Он был фактически хозяином отделения – для всех, включая заведующего Н. Г. Рубанцева. Как старший фельдшер он отвечал за порядок – и порядок в палатах, перевязочных, операционных был отменный. Я думаю, что тут сказывалась врожденная требовательность Шаламова к себе и другим, добросовестность и щепетильность. Или он, много лет скитавшийся по грязным и завшивленным тюрьмам, этапам, зонам, особенно дорожил чистотой и стерильностью больницы? По крайней мере он почти не выходил из нее, даже летом. Первое время как заключенному это ему было запрещено, а затем он, видимо, привык к такому положению и не хотел унижаться перед охраной на вахте, ведь на каждый выход требовалось разрешение.
Жил, вернее спал В. Т. прямо в отделении, в бельевой. Так было принято в больнице: многие из обслуживающего персонала жили в тех кабинетах, где работали. Питались за общим столом. Питание было относительно неплохое: консервы, каша, рыба, иногда мясо. Почти так же питались вольнонаемные. В магазине поселка Дебин стояли бочки и банки с кетовой икрой и креветками, но картошка была большой редкостью, тем более в больнице.

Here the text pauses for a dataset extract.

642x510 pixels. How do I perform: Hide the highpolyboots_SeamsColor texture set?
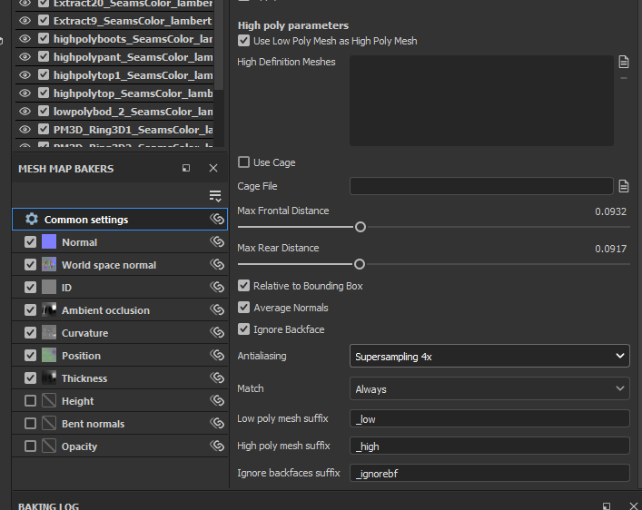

У меня хранится как дорогая реликвия пожелтевший листок с шутливым стихотворением, которое написал для меня В. Т. в качестве поздравления с новым 1948-м годом. В нем упоминается и картошка-деликатес, и другие житейские мелочи...
Я забыл, какие свечи
Зажигают в Новый год,
Чем, какое горе лечат
В новогодней звонкой встрече
По законам старых мод.
Но всегда лечивший шуткой
Горе, голод и мороз,
И веселой прибауткой
Осушивший много слез,
Я в привете новогоднем,
По привычке давней той,
За здоровье Ваше поднял
Новогодний тост, за то,
Чтоб всегда, ходя на лыжах,
В рифмах Колыма – зима
Вы держались к дому ближе
И старались не хромать.
Всем ветрам и всем морозам
Не желая потакать,
Не высовывали носа
Из пухового платка.
Я хочу, чтоб Вы на пире
Над картошкою в мундире,
Сказкой кулинарных грез,
Над засахаренной пшенкой
И над банкою тушенки
Призадумались всерьез,
И рискнув опять на вольность,
Смело вилку занеся,
Не кричали б снова «больно»,
Не молили небеса,
Чтобы были чудеса.
Я хочу, чтоб с Новым годом
Вас поздравил капитан
Парохода, парохода,
Что везет Ваш чемодан,
Чтобы в легком белом платье,
В белом платье легче вьюг,
Тост поднять Вам, как заклятье
Возвращения на юг.
Чтобы жили Вы сердечно
И любили бы стихи,
Настоящие, конечно,
А не эти пустяки.
(Подписано: В. Шаламов).
Стихи я любила, и это стало, пожалуй, основной связующей нитью моих добрых отношений с В. Т. «Литературные вечера» лагерной больницы описаны им в рассказе «Афинские ночи». Кроме упомянутых там Португалова, Добровольского и других я вспоминаю Чернопицкого, Логвинова, Диму Петрашкевича. Это были фельдшера и лаборанты-заключенные, жившие в одной комнате-общежитии. После работы, когда «вольные» уходили домой, в эту комнату собирались все, кто желал пообщаться, поспорить, почитать стихи – свои и чужие. Я заходила сюда во время ночных дежурств, слушала, затаив дыхание, как совершается таинство, позволяющее забыть обо всем на свете...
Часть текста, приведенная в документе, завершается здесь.